Emulation is the imitation of the operation of a first ("source") CPU by a second ("target") CPU. The target CPU is specially programmed and architected to permit it to execute programs written for the source CPU. A program written for the source CPU comprises a sequence of source instructions which are provided, one-by-one, to the target CPU. The target CPU responds to each source instruction by executing one or more target instructions.
In U.S. Pat. No. 4,587,612 of Fisk et al., assigned to the present assignee and incorporated herein by reference, an emulation assist processor (EAP) receives a source instruction stream and maps each source instruction to one or more target instructions, the target instructions being passed to an instruction processing unit (IPU) of the target CPU. In the incorporated patent, the EAP converts multi-field source instructions into multi-field target instructions and streams the target instructions to the IPU for processing and issuing.
As is known, when the source CPU comprises a machine such as an IBM 370 host computer (described in U.S. Pat. No. 3,400,371, assigned to the present assignee, and incorporated herein by reference), the source instruction set includes multi-field floating point arithmetic instructions, primarily of the RX-type. Source instruction programs utilizing the IBM 370 instruction set characteristically are conditioned by the state of a condition code (CC), an indicator which is set according to the outcome of certain instructions among which are floating point arithmetic instructions. When an IBM 370 floating point instruction produces an abnormal outcome (such as an all zero result) or attempts an abnormal operation (divide by zero), an interrupt indicator is set which transfers control from the executing program to a supervisory routine for certain interrupt procedures. Emulation of the branching and interrupt features of an IBM 370 source program requires that the target program maintain condition code and interrupt indicators to effectively map program branches and interrupts.
While conceding that the branching and interrupt correspondence between source and target programs must be maintained, it is recognized that the speed of emulation can be enhanced by the ability to reliably predict the state of the condition code and interrupt indicators before the completion of executing floating point arithmetic operations. However, any such enhancement must account not only for the translation of source to target instructions, but also must take into account the issuance of converted target instructions.

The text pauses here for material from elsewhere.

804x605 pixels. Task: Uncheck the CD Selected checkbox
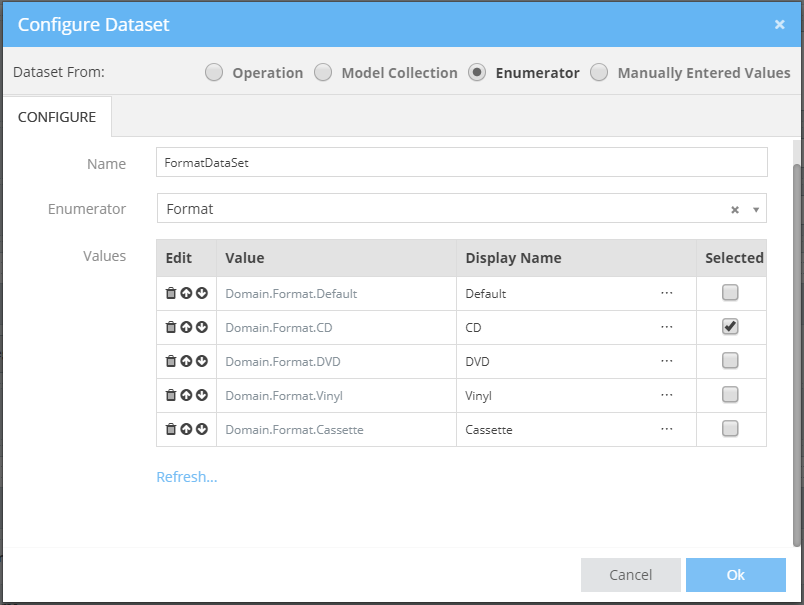[x=729, y=326]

One of the potential operational environments of the EAP of U.S. Pat. No. 4,587,612 imposes certain architectural bottlenecks affecting execution of target floating point instructions. In this regard, the instruction unit and floating point unit of the target CPU are interconnected by a 32-bit wide databus. When source RX-type floating point instructions are emulated, an operand denoted in the X field of the source instruction must be fetched from memory for provision to the FPU. Passage of the responsibility for obtaining the X-field operand from memory lengthens the instruction execution time. Execution of a target floating point instruction is further lengthened when the source instruction is an extended RX-type requiring two sequential memory accesses to obtain a 64-bit operand over the 32-bit databus.